--- Records for this exercise Enclosed Below ---

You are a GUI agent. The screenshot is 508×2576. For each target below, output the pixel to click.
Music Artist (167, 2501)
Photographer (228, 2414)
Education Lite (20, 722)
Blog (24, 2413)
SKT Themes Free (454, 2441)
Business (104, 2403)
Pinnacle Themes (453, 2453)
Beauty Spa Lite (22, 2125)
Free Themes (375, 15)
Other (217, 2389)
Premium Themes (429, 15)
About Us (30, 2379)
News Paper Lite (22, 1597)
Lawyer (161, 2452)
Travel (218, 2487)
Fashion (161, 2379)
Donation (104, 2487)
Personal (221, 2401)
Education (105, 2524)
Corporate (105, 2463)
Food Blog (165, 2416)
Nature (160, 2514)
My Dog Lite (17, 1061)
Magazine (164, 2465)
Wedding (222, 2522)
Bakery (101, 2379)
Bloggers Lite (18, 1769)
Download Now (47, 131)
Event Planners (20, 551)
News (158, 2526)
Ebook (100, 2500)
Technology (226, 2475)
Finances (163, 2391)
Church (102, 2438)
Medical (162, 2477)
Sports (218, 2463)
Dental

--- End of Enclosed Records for this exercise ---

### Work instructions
Please restate every record shown above, word for word.

### Written response
You are a GUI agent. The screenshot is 508×2576. For each target below, output the pixel to click.
Music Artist (167, 2501)
Photographer (228, 2414)
Education Lite (20, 722)
Blog (24, 2413)
SKT Themes Free (454, 2441)
Business (104, 2403)
Pinnacle Themes (453, 2453)
Beauty Spa Lite (22, 2125)
Free Themes (375, 15)
Other (217, 2389)
Premium Themes (429, 15)
About Us (30, 2379)
News Paper Lite (22, 1597)
Lawyer (161, 2452)
Travel (218, 2487)
Fashion (161, 2379)
Donation (104, 2487)
Personal (221, 2401)
Education (105, 2524)
Corporate (105, 2463)
Food Blog (165, 2416)
Nature (160, 2514)
My Dog Lite (17, 1061)
Magazine (164, 2465)
Wedding (222, 2522)
Bakery (101, 2379)
Bloggers Lite (18, 1769)
Download Now (47, 131)
Event Planners (20, 551)
News (158, 2526)
Ebook (100, 2500)
Technology (226, 2475)
Finances (163, 2391)
Church (102, 2438)
Medical (162, 2477)
Sports (218, 2463)
Dental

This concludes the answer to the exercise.